At once Diana spun around and dropped into her seat. “Good day, Lord Edward,” she said, concentrating on opening her parasol so she didn’t have to meet his gaze just yet. What if they’d actually seen her speaking to Anthony, with him leering over the seat? “I hope you slept well?”

“It was the wretched beggars again, wasn’t it?” Reverend Lord Patterson glared over the back of the carriage. “I’ve never seen such packs of the audacious rascals as here in Rome. I’m sorry, my lady, for leaving you to their depredation.”

“No better than thieves,” Edward agreed, dropping heavily into the seat across from Diana. “You should have come inside with Miss Wood, my lady, instead of having put yourself at risk alone. These Italian drivers and servants wouldn’t lift a pinkie in your defense. I say, it is warm today, isn’t it?”

“Thank you, my lords, but there was no harm done.” Diana smiled at Edward, whose own smile seemed somewhat sickly. His face was pale, too, with greenish undertones that made Diana suspect overindulgence in the local red wine after he’d left her last night. But she wouldn’t tempt fate. She’d say nothing. If they hadn’t noticed her talking to Anthony, then she wouldn’t notice Edward’s bleariness.

But Edward had other ideas. “You shouldn’t have insisted on sitting out here alone, my lady,” he said. “It’s not proper. You’ve no notion of the liberties these Roman men will take if you let them.”
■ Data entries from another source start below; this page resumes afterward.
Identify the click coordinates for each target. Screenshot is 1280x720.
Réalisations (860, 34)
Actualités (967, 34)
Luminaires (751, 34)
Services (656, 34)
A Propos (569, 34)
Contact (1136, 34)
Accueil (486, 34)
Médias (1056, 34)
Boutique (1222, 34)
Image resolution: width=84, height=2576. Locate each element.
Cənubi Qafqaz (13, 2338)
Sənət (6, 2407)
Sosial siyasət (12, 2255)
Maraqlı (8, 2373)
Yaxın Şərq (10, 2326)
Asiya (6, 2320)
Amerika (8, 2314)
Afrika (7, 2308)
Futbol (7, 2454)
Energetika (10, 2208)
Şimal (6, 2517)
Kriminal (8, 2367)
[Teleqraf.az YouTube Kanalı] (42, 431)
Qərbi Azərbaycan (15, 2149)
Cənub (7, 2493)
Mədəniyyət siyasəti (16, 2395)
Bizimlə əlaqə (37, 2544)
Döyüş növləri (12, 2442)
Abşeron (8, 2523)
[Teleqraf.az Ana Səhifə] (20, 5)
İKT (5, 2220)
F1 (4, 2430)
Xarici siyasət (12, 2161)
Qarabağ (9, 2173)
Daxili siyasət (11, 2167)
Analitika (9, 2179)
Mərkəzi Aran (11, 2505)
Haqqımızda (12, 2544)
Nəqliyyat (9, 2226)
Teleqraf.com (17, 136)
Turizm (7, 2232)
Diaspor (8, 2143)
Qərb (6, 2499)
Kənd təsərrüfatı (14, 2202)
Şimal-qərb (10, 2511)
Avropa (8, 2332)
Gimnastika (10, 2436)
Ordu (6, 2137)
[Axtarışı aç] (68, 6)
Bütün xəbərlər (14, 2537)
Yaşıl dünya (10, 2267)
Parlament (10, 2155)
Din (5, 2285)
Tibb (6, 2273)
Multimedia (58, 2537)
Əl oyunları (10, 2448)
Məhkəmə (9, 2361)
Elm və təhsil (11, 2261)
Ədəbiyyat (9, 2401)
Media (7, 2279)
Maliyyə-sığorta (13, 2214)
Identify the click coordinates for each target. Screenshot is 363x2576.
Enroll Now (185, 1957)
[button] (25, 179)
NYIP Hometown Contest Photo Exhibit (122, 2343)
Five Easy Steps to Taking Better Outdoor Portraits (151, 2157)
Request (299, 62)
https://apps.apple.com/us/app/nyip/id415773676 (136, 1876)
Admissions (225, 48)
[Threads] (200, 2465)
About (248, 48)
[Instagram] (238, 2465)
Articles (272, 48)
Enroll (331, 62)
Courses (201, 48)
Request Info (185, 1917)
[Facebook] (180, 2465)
“I told you, my lord, that I was quite well enough on my own,” Diana said, her displeasure simmering. She wished to make a favorable impression on Edward, true, but they certainly hadn’t reached the point where he was entitled to lecture her. “Do you see any Roman men within twenty feet of me at present? I may have no notion of their liberties, but I doubt they can take them at such a distance.”

He raised his chin like a bulldog, showing the softness beneath his jaw. “You shouldn’t underestimate them, Lady Diana. They are rough and daring, and all too willing to take advantage of an innocent lady.”

“Indeed, my lord.” She should have been comforted by his insistence on her innocence, and that she protect herself. But instead of his concern, she found herself hearing only the overbearing authority in his words, and thinking of how vastly more agreeable she’d found the stranger’s velvety, bemused tone instead. Nothing the stranger had said came close to being as vexing as Edward insisting she was a helpless imbecile.

No, he wasn’t a stranger any longer. His name was Anthony. Antonio di Randolfo. The name of a handsome, charming rascal, for whom pursuing her had become some sort of ridiculous game.

Antonio….

The driver turned the carriage about, the scraping of the metal-bound wheels against the paving stones a match for the discord in Diana’s mood.

“That was a beautiful bouquet you sent to her ladyship, my lord,” Miss Wood began, obviously trying to ease the strain within their little party. “A very unusual collection of blossoms.”

“Flowers, Edward?” His uncle beamed, turning towards him. “I didn’t know you’d sent her ladyship flowers!”

“Yes, my lord. I cannot thank you enough.” Diana smiled at Edward, waiting. He could confess the flowers weren’t his, or he could accept Anthony’s gift as his own. The difficult truth, or a comfortable, self-serving lie.

He smiled in return, and to her disappointment, she understood at once which path he’d take.

“I’m glad you liked the bouquet, my lady,” he said, touching his forehead. “Though the beauty of the flowers falls far short of your own, nor can they begin to express the admiration you inspire.”

She nodded in acknowledgement of his compliment, then looked away to the shops and houses they were passing. How could he so easily claim what wasn’t his? To take credit for flowers he hadn’t the imagination to gather, let alone the thoughtfulness to send to her—it made her both sad and resentful that he’d do such a base thing. Edward had seemed so honorable, so respectable. She’d wanted to trust him, even to love him, but after this she was inclined to do neither.